Set exercise —
Reproduce each of the lines below word for word, omitting the pictures.
_ _ _ _ _
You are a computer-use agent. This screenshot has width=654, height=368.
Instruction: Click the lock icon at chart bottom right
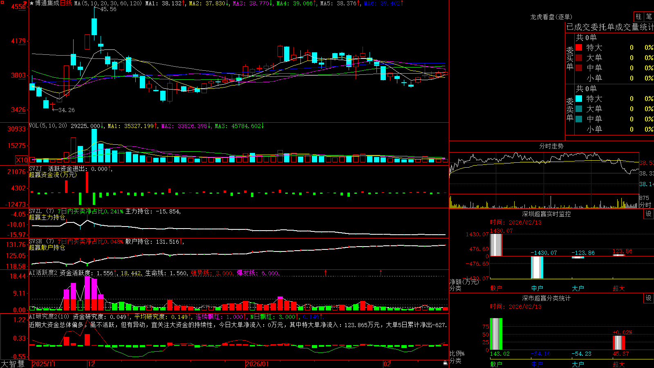coord(446,363)
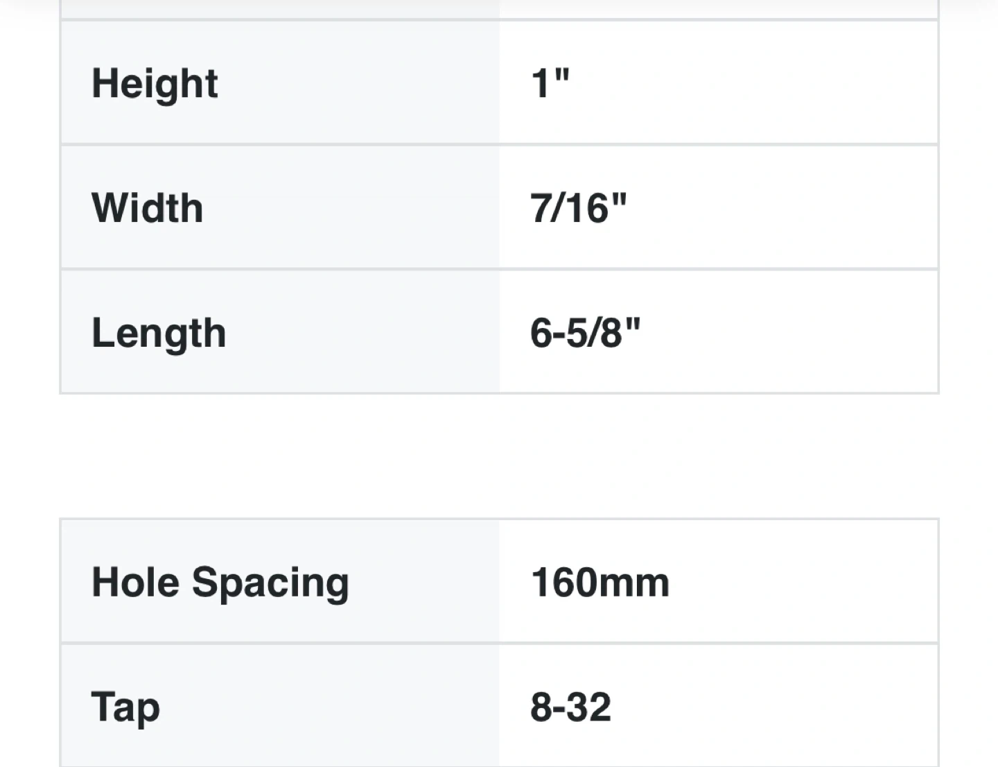Click the blank gap between the two tables
The image size is (998, 767).
499,455
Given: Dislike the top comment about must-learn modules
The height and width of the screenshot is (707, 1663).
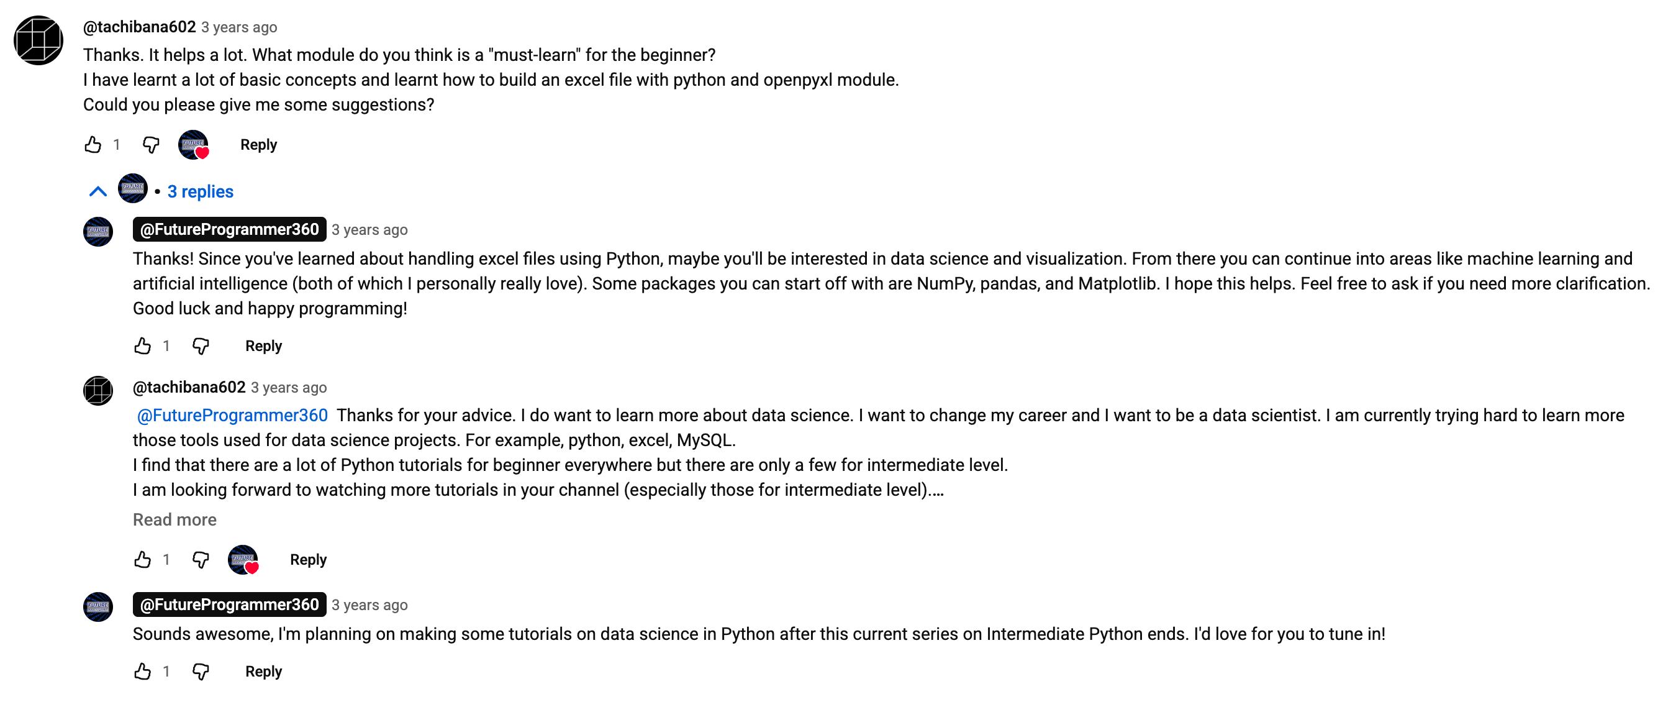Looking at the screenshot, I should (x=150, y=145).
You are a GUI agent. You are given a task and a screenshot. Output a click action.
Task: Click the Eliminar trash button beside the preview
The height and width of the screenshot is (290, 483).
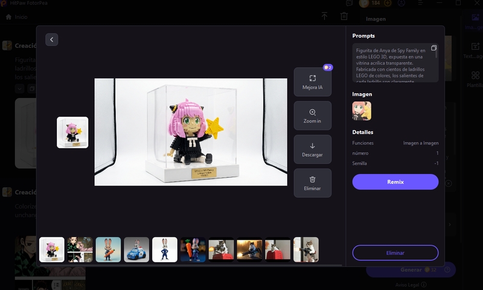[x=312, y=183]
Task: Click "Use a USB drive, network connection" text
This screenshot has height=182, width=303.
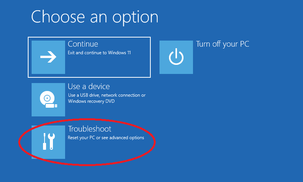Action: pyautogui.click(x=107, y=95)
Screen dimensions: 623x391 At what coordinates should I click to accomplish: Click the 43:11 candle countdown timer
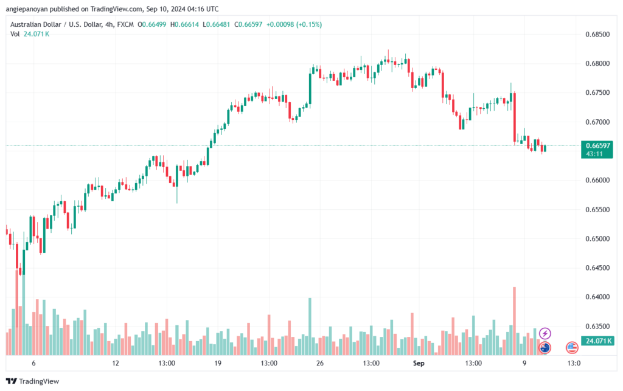click(x=596, y=154)
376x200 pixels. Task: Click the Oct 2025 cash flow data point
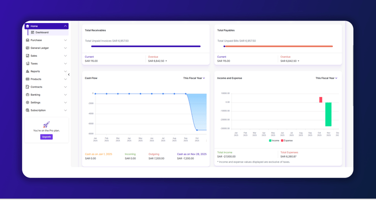click(197, 130)
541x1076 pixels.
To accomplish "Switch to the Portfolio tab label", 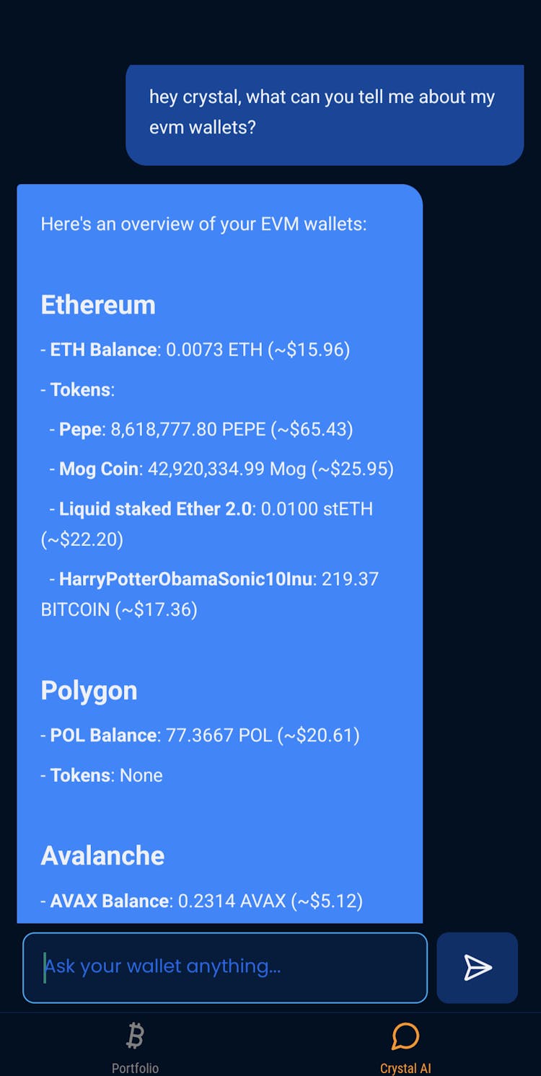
_ _ _ _ _
Answer to the task —
You are a computer-use agent. This screenshot has width=654, height=368.
Instruction: Click the lock icon at chart bottom right
coord(446,363)
Click the blank gap between the two tables
The image size is (998, 767).
499,455
Given: Dislike the top comment about must-learn modules
The height and width of the screenshot is (707, 1663).
Looking at the screenshot, I should (x=150, y=145).
You are a GUI agent. You are given a task and a screenshot. Output a click action.
Task: Click the Eliminar trash button beside the preview
The height and width of the screenshot is (290, 483).
[x=312, y=183]
Task: Click "Use a USB drive, network connection" text
This screenshot has height=182, width=303.
Action: pyautogui.click(x=107, y=95)
Screen dimensions: 623x391 At what coordinates should I click to accomplish: Click the 43:11 candle countdown timer
click(x=596, y=154)
376x200 pixels. Task: Click the Oct 2025 cash flow data point
click(197, 130)
541x1076 pixels.
To accomplish "Switch to the Portfolio tab label", 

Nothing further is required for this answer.